● AIM OF THE EXERCISE: Copy the text of each of the following entries word for word, leaving out the pictures.

----------

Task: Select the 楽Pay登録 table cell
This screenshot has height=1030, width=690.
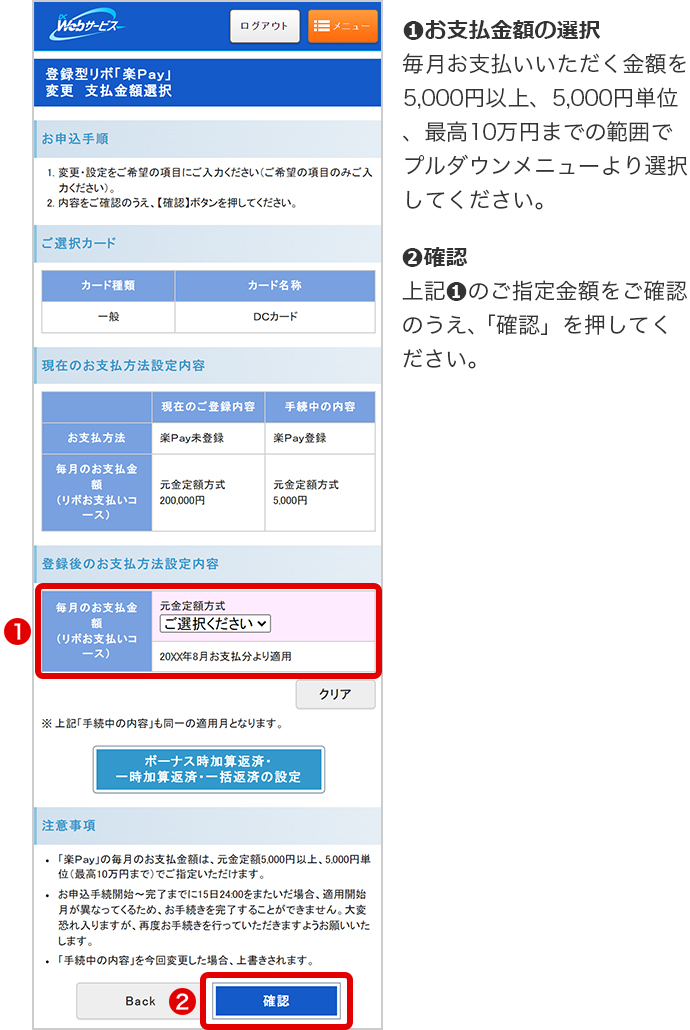Action: [320, 438]
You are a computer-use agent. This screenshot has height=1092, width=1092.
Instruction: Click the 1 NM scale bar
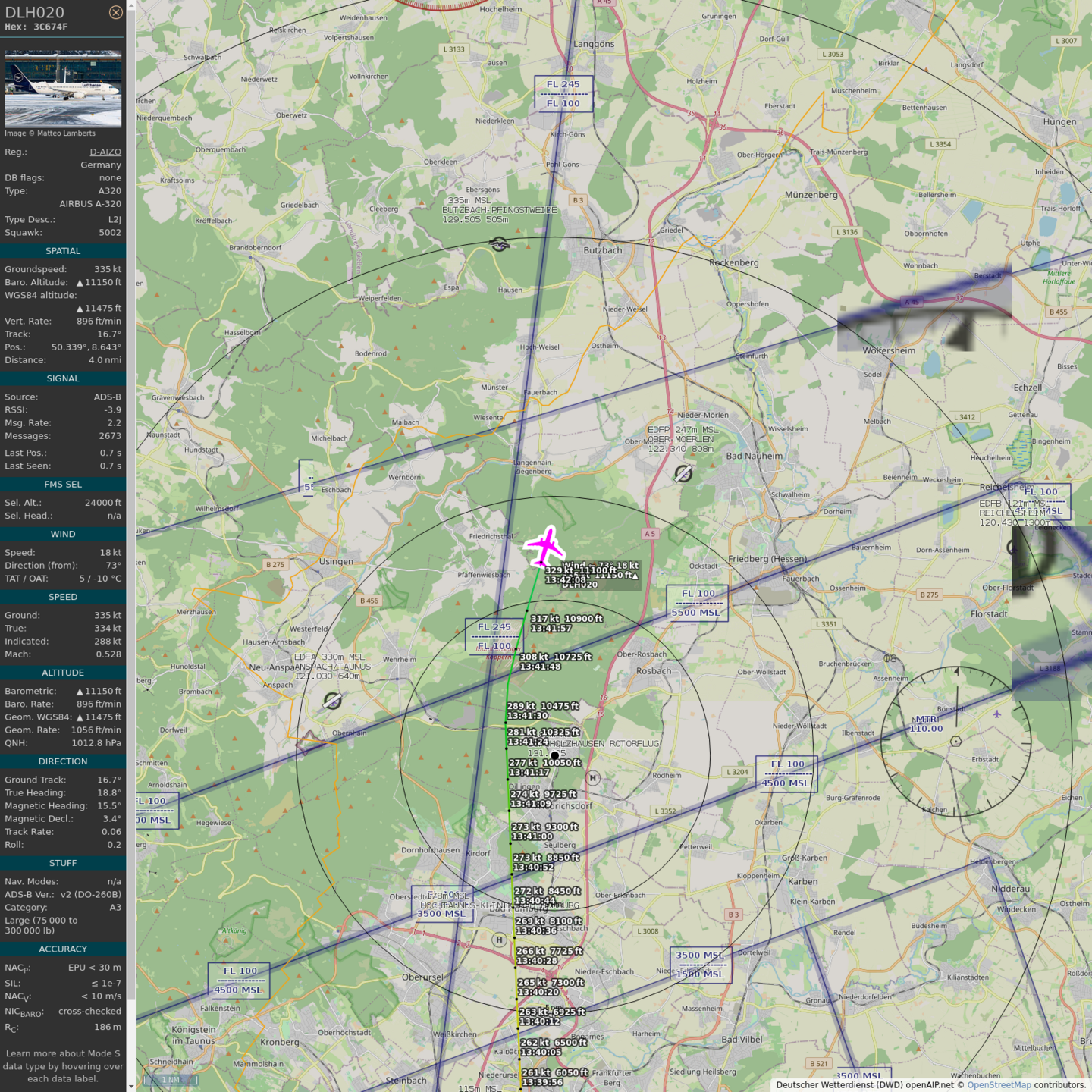point(171,1079)
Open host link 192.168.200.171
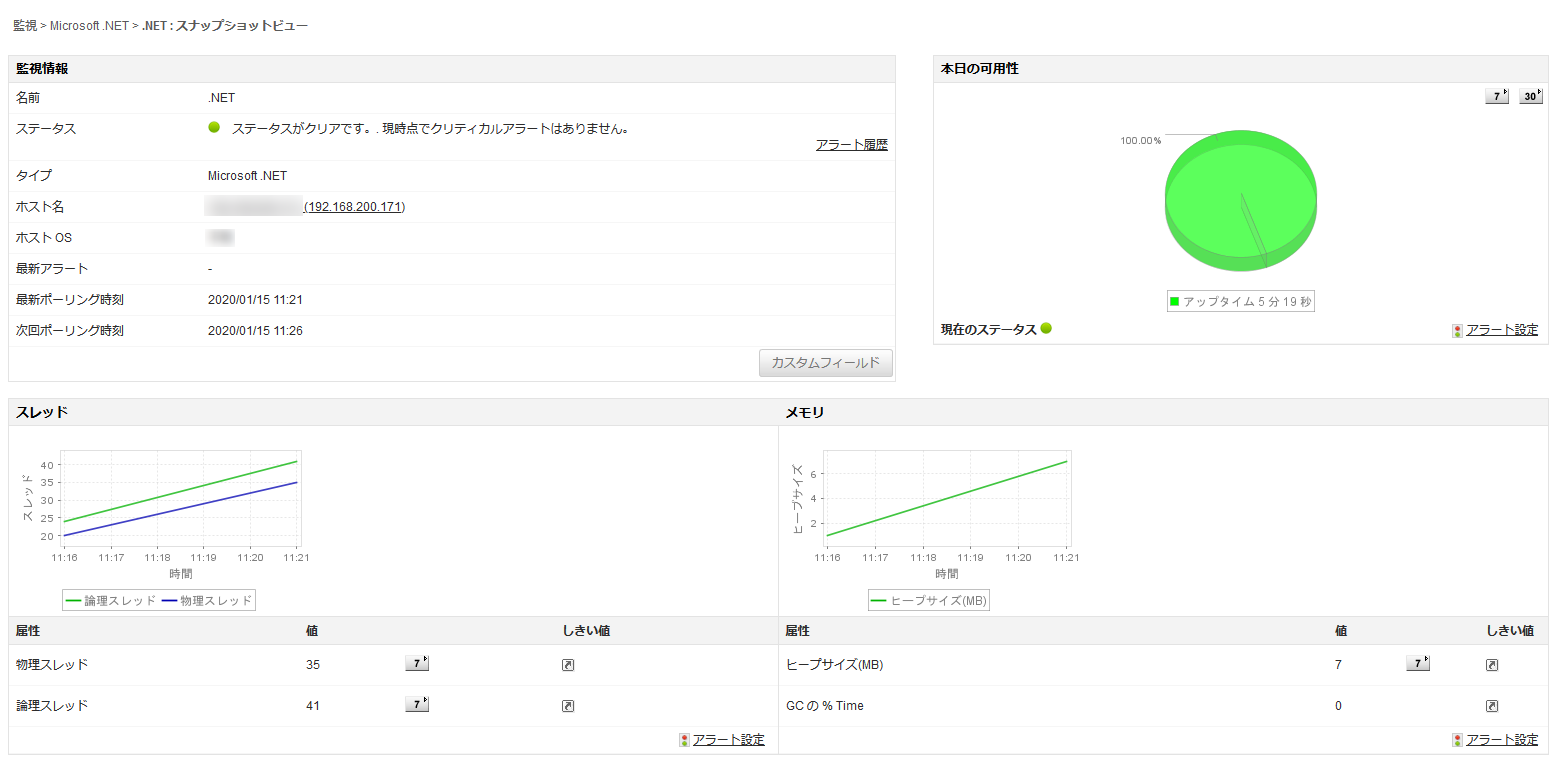Image resolution: width=1564 pixels, height=762 pixels. click(x=355, y=207)
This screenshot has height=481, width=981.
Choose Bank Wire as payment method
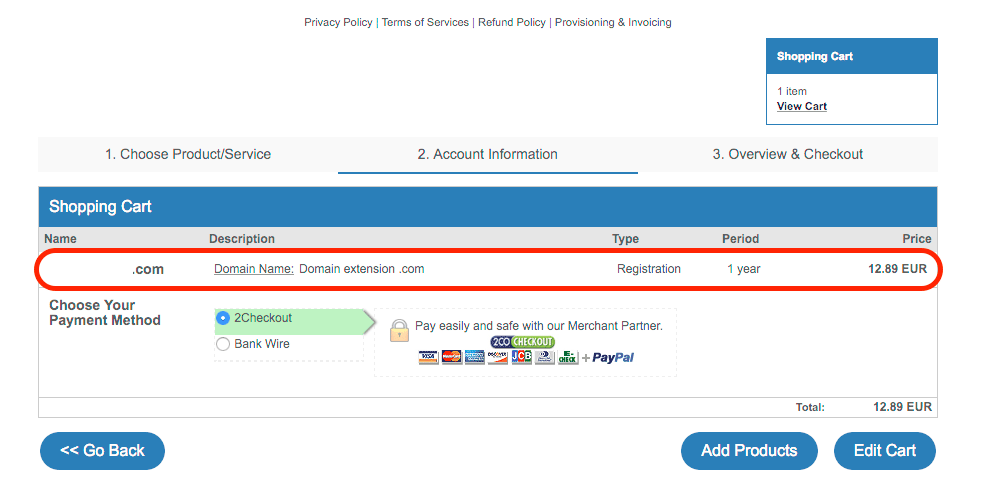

----------

● SOLVED PROBLEM:
Task: Select the 楽Pay登録 table cell
This screenshot has height=1030, width=690.
Action: [320, 438]
You are a computer-use agent. This screenshot has height=1092, width=1092.
Instruction: Click the 1 NM scale bar
point(171,1079)
Open host link 192.168.200.171
Image resolution: width=1564 pixels, height=762 pixels. click(x=355, y=207)
This screenshot has height=481, width=981.
Choose Bank Wire as payment method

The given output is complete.